Security Policy

Senthorion is designed and operated with security as a primary concern. We apply technical and organizational measures appropriate to the sensitivity of the data we handle and the risks our customers face.

We continuously review our practices and improve them as the platform and threat landscape evolve.

Access to the platform requires authenticated accounts. We support modern authentication practices, including multi-factor authentication, and apply controls designed to mitigate credential abuse and brute-force attempts.

Senthorion is multi-tenant by design. Customer data is logically separated and accessible only to authorized users within the owning organization, subject to the role-based access controls that the organization configures.

Traffic to and from Senthorion is protected with industry-standard transport encryption. Customer data at rest is protected using encryption provided by our infrastructure providers.

We follow least-privilege principles for internal access, manage secrets through dedicated configuration channels, and apply logging and monitoring suited to detecting and investigating unusual activity.

We retain data only for as long as necessary to operate the service and meet our legal and contractual obligations. See the Privacy Policy for additional information.

When AI-assisted features are used, we apply safeguards designed to reduce the exposure of sensitive information before requests are sent to AI providers, and we avoid using customer data to train third-party models without authorization.

Senthorion includes in-product compliance workflows aligned to recognized industry frameworks. Formal external attestations are pursued through staged audit programs and announced when achieved.

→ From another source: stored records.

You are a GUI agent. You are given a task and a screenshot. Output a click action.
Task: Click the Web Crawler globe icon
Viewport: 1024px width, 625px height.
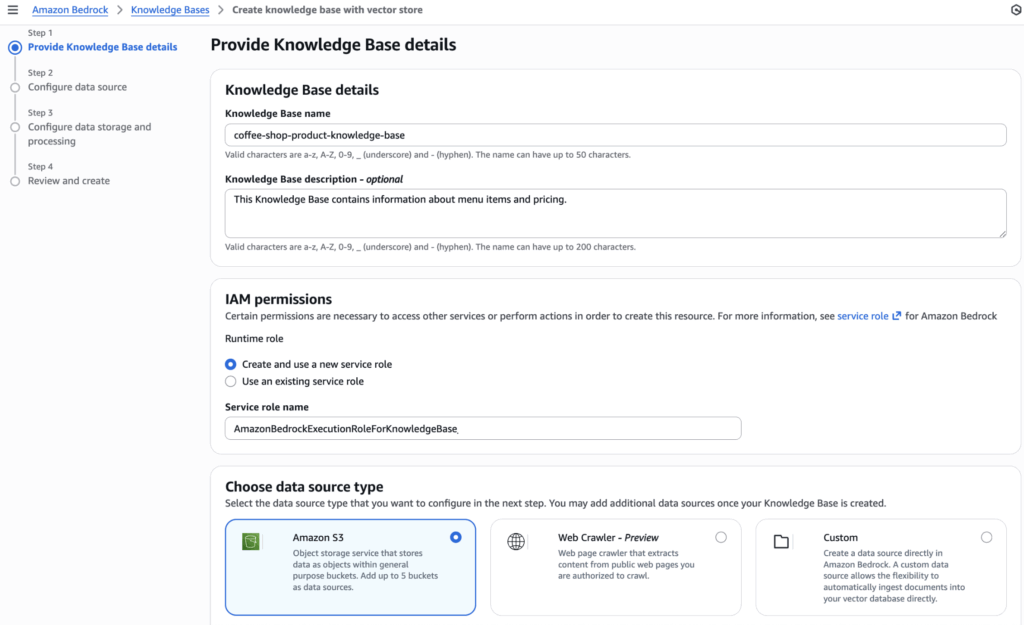coord(516,541)
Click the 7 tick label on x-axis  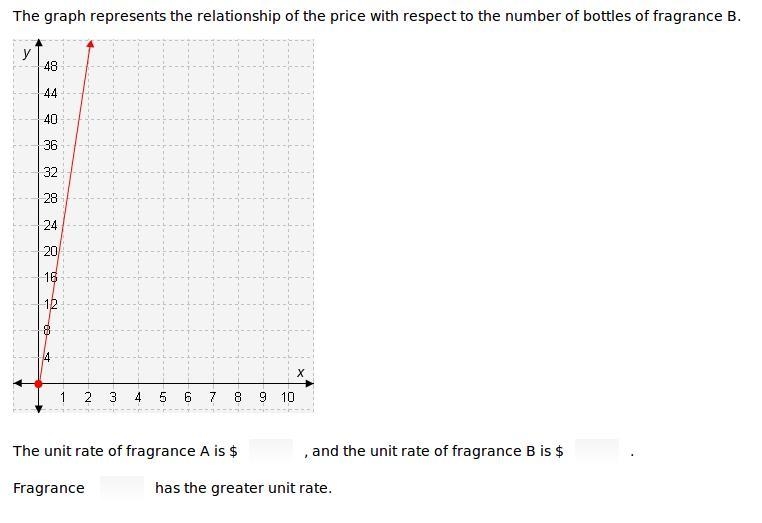[x=213, y=398]
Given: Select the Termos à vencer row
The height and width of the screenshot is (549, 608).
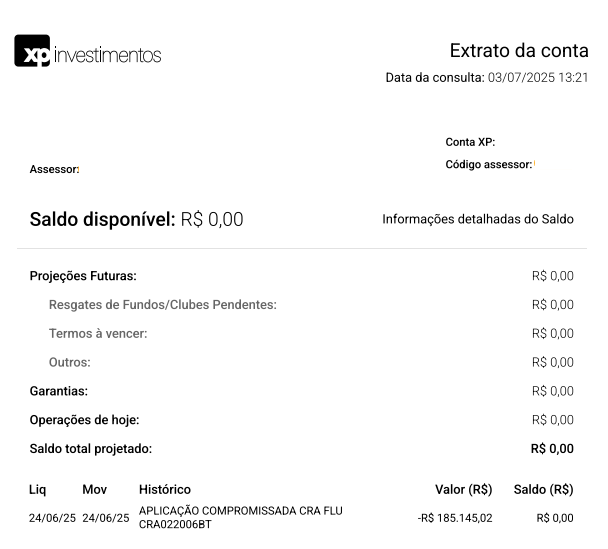Looking at the screenshot, I should click(x=98, y=334).
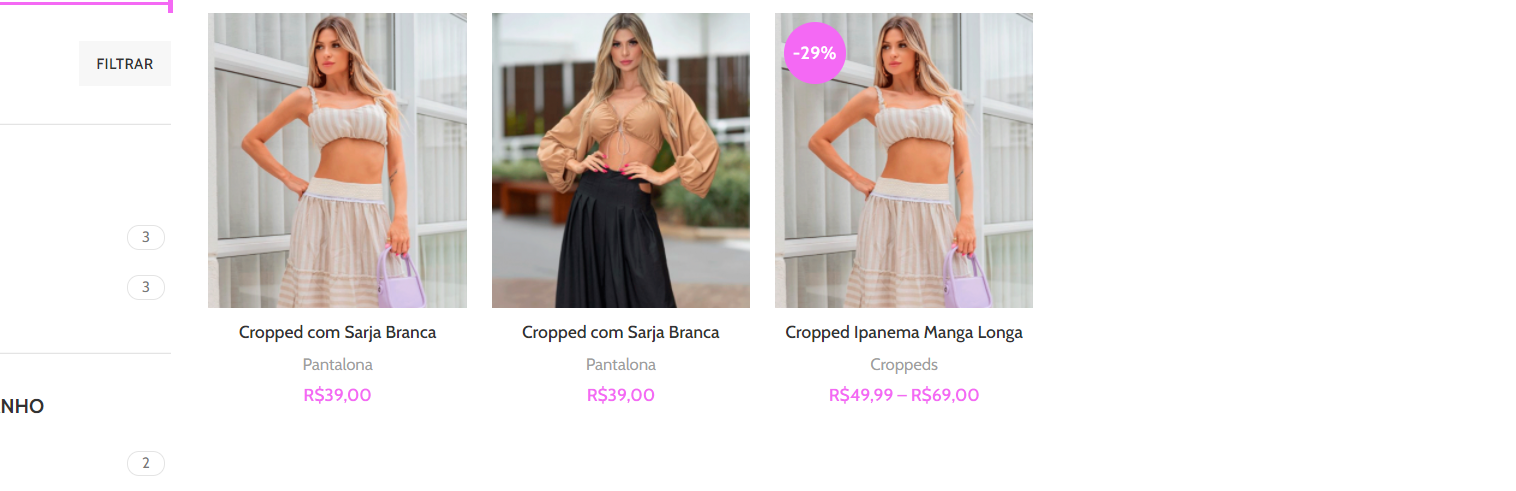This screenshot has width=1516, height=491.
Task: Select the filter count badge showing 2
Action: pos(146,463)
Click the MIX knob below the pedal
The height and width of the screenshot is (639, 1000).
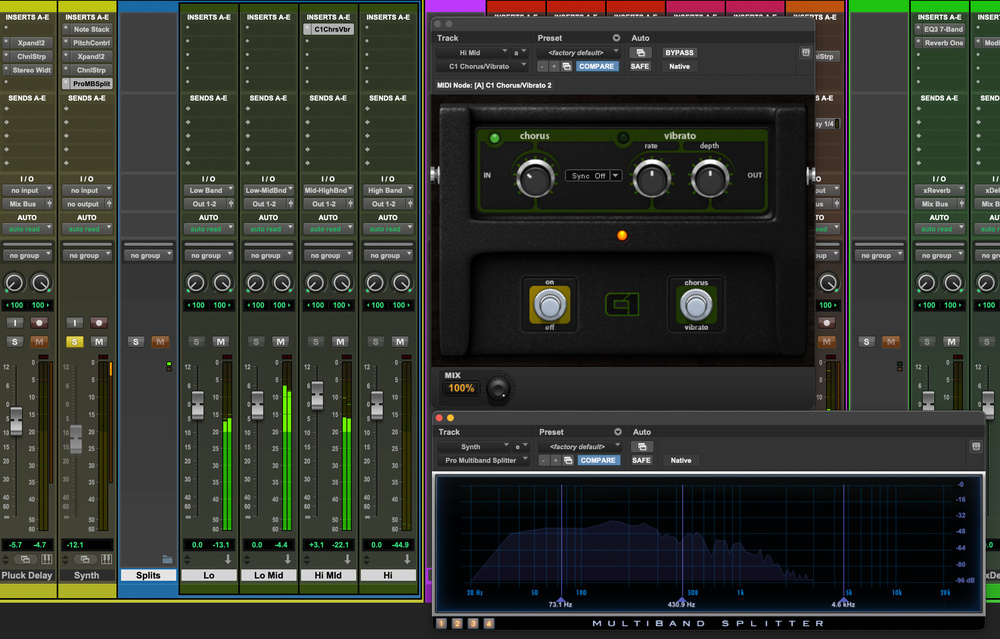tap(498, 387)
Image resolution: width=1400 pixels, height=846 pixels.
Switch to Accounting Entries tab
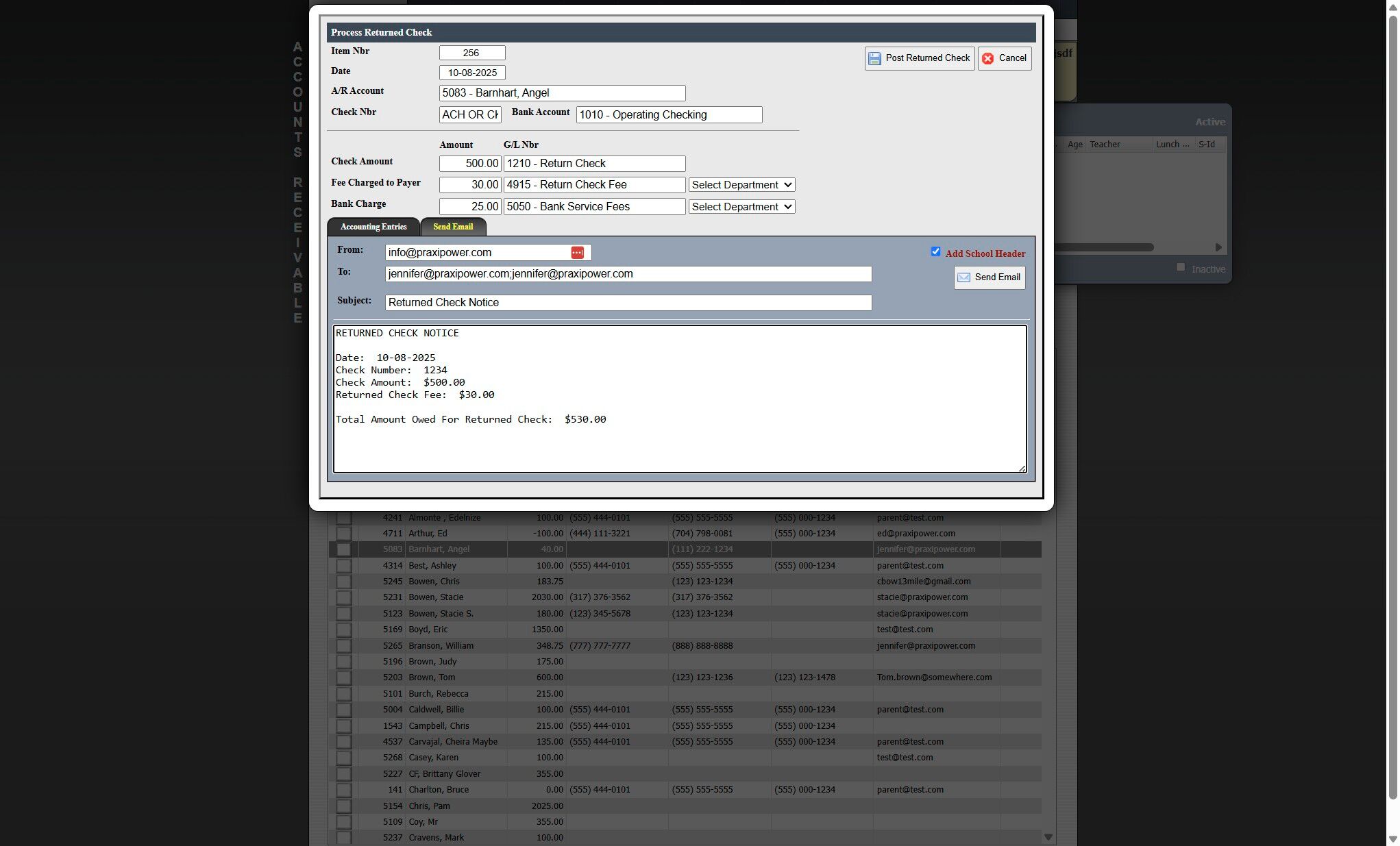[x=373, y=227]
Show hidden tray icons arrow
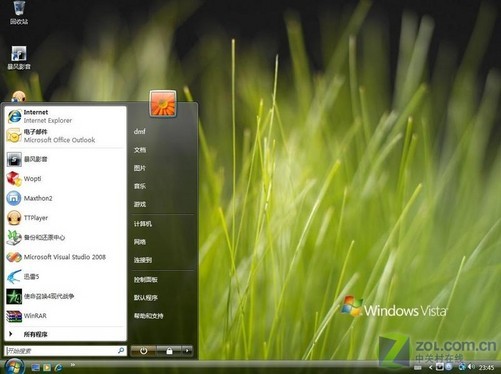The width and height of the screenshot is (501, 374). 430,367
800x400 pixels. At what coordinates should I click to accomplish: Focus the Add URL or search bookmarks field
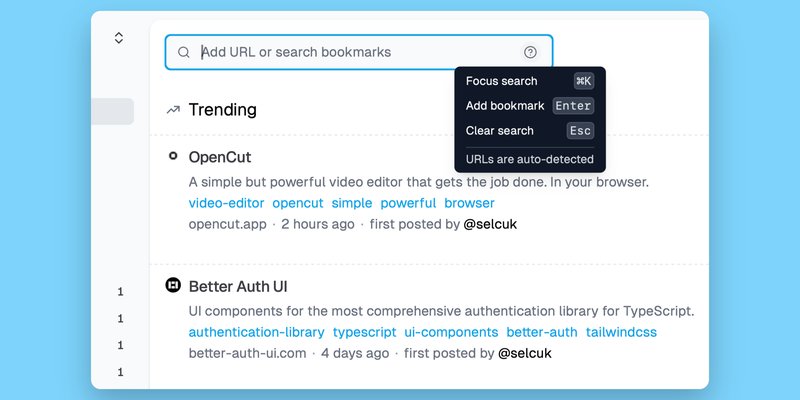coord(359,52)
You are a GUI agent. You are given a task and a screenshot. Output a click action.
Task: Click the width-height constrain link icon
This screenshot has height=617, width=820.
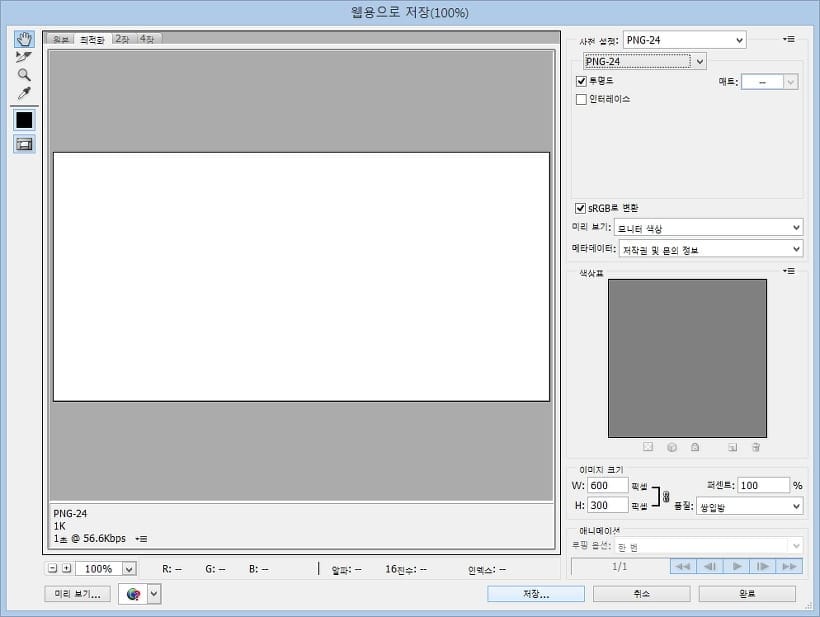click(666, 496)
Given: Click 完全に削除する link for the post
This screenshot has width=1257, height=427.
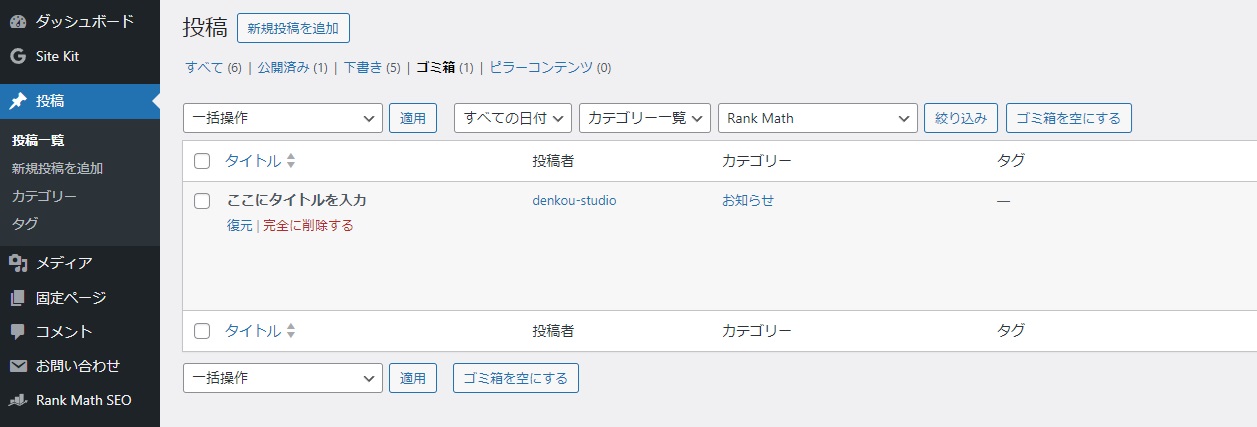Looking at the screenshot, I should tap(308, 226).

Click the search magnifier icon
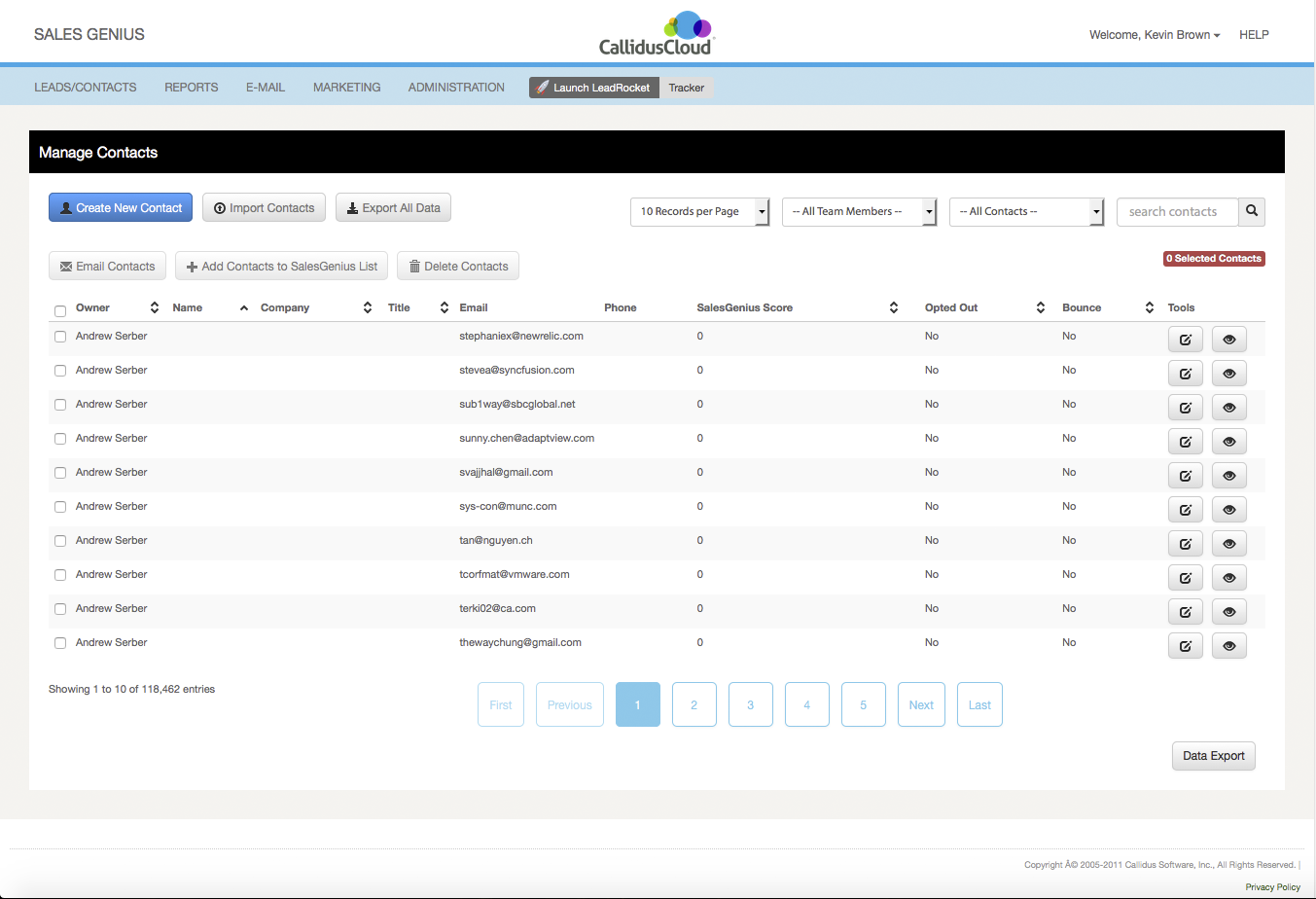(1252, 211)
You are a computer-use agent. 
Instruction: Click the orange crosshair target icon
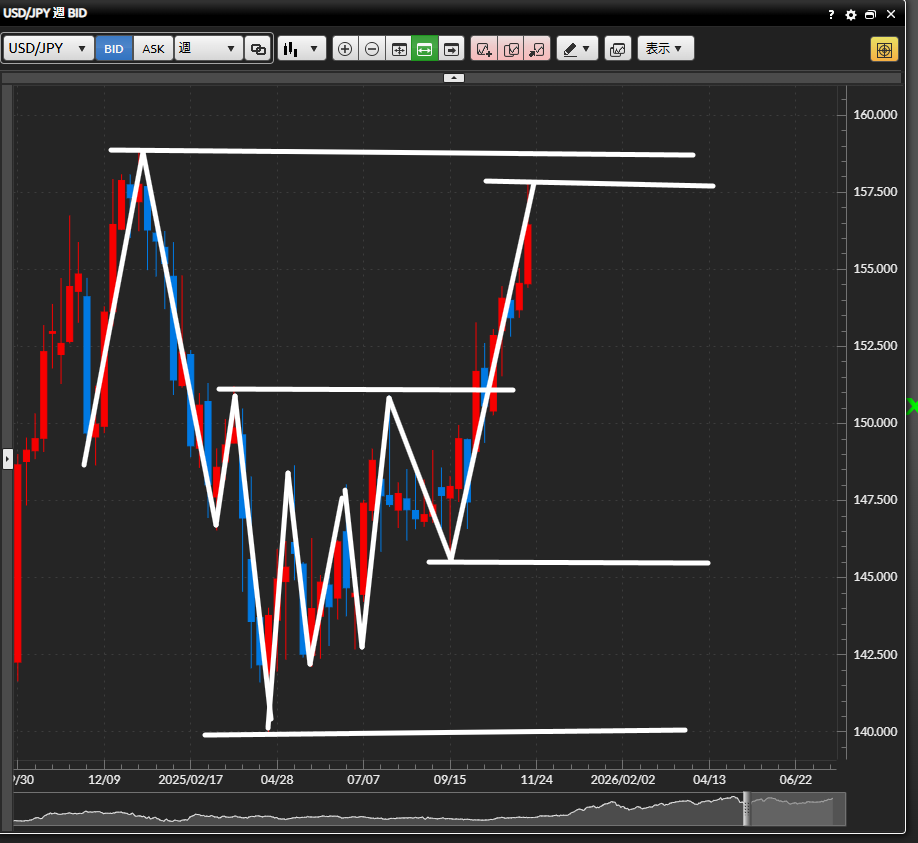point(884,49)
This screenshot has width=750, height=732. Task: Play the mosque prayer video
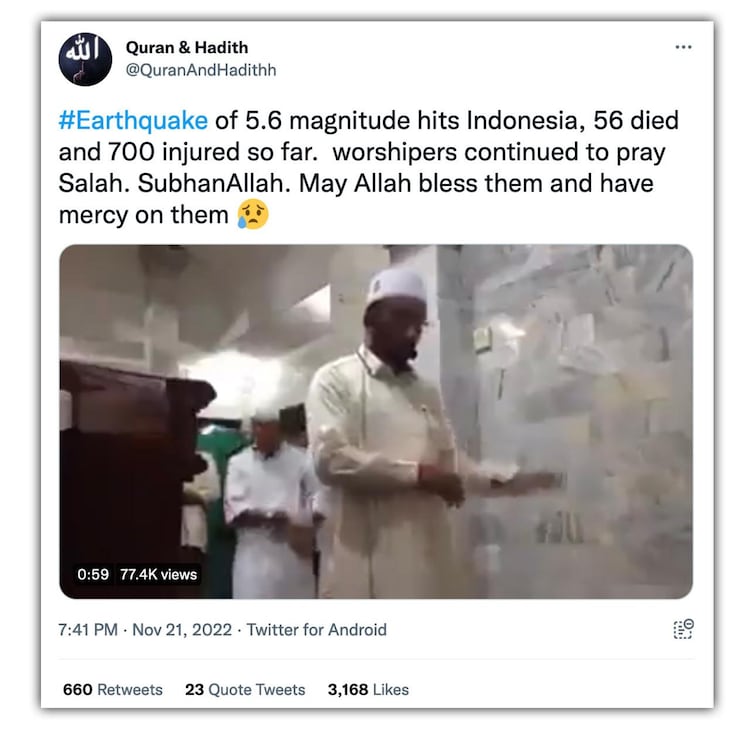pos(376,421)
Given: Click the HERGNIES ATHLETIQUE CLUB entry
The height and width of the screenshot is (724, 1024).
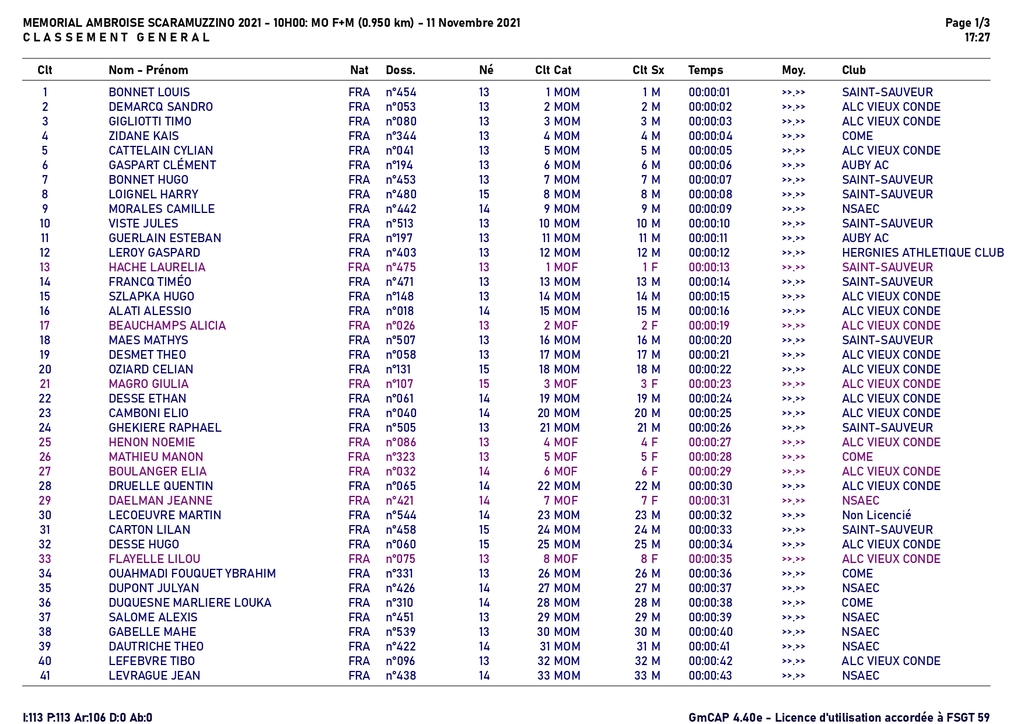Looking at the screenshot, I should pos(922,253).
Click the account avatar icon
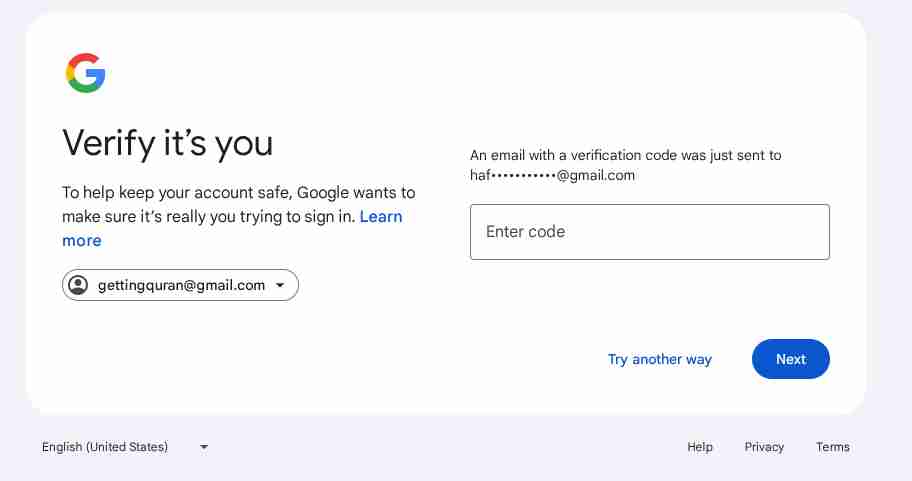This screenshot has width=912, height=481. pyautogui.click(x=78, y=285)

To report a security issue, contact security@senthorion.com with reproduction details, scope, and impact.

We aim to acknowledge reports within 5 business days and coordinate remediation updates. Good-faith testing is expected to avoid privacy violations, service disruption, or data destruction. Please do not access data that is not your own and do not perform denial-of-service or social-engineering tests.

We investigate suspected incidents using internal procedures. If an incident materially affects customer data, we notify impacted parties consistent with our legal and contractual obligations.